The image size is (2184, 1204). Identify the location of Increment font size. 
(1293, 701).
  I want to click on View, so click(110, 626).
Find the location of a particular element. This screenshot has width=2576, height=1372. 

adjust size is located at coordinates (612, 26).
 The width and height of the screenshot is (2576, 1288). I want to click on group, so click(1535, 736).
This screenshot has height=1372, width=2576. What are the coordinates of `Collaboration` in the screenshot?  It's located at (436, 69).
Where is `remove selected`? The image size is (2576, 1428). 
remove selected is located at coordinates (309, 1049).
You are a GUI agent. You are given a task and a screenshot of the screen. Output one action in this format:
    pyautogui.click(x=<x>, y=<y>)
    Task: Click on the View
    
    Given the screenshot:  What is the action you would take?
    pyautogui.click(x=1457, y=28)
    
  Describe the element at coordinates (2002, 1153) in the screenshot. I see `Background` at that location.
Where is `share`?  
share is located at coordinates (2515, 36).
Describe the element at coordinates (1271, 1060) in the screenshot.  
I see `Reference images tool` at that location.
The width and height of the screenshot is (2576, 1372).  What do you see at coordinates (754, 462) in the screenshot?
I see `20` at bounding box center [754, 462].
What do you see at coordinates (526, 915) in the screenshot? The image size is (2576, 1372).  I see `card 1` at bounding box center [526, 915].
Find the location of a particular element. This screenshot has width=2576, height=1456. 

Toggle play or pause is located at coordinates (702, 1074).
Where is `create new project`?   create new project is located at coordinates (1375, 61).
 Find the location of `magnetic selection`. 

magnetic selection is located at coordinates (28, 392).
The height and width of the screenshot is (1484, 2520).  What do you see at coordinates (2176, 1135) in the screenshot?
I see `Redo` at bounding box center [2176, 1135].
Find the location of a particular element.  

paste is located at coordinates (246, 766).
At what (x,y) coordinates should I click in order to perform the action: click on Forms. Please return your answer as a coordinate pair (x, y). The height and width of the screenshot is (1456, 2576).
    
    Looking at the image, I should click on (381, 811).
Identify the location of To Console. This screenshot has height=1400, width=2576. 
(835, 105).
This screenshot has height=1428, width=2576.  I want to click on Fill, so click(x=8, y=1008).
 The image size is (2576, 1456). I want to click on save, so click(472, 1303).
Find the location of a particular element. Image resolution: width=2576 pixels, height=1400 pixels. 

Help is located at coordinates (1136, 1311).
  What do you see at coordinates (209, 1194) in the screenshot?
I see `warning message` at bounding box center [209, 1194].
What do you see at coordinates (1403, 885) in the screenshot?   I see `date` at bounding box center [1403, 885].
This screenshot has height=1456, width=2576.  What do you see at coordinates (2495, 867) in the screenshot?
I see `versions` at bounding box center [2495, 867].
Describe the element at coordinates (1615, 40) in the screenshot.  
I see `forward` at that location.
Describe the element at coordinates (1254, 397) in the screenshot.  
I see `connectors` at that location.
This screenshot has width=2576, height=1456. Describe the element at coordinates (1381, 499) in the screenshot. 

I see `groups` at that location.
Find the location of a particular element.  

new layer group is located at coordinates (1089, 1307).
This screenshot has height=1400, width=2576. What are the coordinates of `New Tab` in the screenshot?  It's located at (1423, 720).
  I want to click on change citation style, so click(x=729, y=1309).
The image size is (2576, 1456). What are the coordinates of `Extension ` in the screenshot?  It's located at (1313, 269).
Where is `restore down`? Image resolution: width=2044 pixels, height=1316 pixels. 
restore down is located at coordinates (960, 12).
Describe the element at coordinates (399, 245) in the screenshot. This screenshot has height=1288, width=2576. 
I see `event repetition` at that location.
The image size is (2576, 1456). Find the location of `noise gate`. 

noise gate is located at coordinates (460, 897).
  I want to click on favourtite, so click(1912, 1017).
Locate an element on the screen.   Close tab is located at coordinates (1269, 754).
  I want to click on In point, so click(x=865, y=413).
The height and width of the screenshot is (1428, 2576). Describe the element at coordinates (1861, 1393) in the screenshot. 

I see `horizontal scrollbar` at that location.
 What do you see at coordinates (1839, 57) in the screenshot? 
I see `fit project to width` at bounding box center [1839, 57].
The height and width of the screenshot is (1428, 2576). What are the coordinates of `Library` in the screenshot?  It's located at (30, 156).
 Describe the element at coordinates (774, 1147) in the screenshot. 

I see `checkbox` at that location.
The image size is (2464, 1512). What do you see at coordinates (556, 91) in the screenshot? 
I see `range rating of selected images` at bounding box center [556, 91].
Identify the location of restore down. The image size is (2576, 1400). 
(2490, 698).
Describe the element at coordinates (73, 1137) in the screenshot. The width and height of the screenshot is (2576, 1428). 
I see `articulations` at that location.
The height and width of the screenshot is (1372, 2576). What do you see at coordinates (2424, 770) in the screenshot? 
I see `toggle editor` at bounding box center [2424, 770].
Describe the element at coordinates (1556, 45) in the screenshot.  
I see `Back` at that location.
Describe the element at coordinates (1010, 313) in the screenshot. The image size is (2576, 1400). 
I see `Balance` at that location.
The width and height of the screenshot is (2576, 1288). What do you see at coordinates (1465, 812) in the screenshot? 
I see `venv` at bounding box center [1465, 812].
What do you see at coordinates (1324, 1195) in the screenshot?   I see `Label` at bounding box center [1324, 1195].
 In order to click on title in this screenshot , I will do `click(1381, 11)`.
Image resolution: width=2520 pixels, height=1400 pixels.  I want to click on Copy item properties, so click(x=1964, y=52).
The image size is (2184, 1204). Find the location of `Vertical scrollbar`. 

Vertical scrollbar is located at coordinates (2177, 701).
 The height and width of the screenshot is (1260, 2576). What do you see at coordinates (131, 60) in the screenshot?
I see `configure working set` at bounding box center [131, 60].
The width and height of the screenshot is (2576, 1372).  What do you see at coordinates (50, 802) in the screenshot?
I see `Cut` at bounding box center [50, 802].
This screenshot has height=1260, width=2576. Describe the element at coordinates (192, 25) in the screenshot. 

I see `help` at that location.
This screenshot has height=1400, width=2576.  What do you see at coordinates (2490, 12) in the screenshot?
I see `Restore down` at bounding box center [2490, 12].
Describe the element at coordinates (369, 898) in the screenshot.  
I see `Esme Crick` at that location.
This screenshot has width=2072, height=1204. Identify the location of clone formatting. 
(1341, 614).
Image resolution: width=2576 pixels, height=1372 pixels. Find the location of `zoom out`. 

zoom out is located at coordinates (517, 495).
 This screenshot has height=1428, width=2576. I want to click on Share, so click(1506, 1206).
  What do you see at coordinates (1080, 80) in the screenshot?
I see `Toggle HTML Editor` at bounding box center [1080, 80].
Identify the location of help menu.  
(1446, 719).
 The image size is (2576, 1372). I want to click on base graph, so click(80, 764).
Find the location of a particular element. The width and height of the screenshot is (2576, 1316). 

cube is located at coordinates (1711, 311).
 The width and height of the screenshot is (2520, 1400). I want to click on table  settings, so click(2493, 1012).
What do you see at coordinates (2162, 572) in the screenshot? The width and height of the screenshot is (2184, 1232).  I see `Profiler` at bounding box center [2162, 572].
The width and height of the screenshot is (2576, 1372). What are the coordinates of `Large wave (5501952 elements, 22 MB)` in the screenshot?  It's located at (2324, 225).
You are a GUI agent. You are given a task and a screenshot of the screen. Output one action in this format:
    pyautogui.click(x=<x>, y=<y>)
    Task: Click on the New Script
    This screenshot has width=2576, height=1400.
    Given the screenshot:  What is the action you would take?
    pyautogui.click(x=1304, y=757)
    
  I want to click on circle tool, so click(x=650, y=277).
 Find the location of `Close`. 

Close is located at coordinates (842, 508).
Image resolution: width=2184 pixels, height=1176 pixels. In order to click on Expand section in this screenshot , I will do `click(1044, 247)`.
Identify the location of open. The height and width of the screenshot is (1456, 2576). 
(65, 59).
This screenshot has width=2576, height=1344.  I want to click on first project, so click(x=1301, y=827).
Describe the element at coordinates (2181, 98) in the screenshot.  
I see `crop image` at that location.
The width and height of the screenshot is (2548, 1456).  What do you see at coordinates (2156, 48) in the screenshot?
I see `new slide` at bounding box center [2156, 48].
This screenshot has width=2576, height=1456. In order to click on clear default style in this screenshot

- [Given request] Copy the listing above word for word, from its first line through the line containing "Toggle play or".

- [Complete response]
The image size is (2184, 1204). Identify the location of Increment font size. 
(1293, 701).
  I want to click on View, so click(110, 626).
Find the location of a particular element. This screenshot has width=2576, height=1372. 

adjust size is located at coordinates (612, 26).
 The width and height of the screenshot is (2576, 1288). I want to click on group, so click(1535, 736).
This screenshot has height=1372, width=2576. What are the coordinates of `Collaboration` in the screenshot?  It's located at (436, 69).
Where is `remove selected`? The image size is (2576, 1428). 
remove selected is located at coordinates (309, 1049).
You are a GUI agent. You are given a task and a screenshot of the screen. Output one action in this format:
    pyautogui.click(x=<x>, y=<y>)
    Task: Click on the View
    
    Given the screenshot:  What is the action you would take?
    pyautogui.click(x=1457, y=28)
    
  Describe the element at coordinates (2002, 1153) in the screenshot. I see `Background` at that location.
Where is `share`?  
share is located at coordinates (2515, 36).
Describe the element at coordinates (1271, 1060) in the screenshot.  
I see `Reference images tool` at that location.
The width and height of the screenshot is (2576, 1372).  What do you see at coordinates (754, 462) in the screenshot?
I see `20` at bounding box center [754, 462].
What do you see at coordinates (526, 915) in the screenshot? The image size is (2576, 1372).  I see `card 1` at bounding box center [526, 915].
Find the location of a particular element. This screenshot has width=2576, height=1456. 

Toggle play or pause is located at coordinates (702, 1074).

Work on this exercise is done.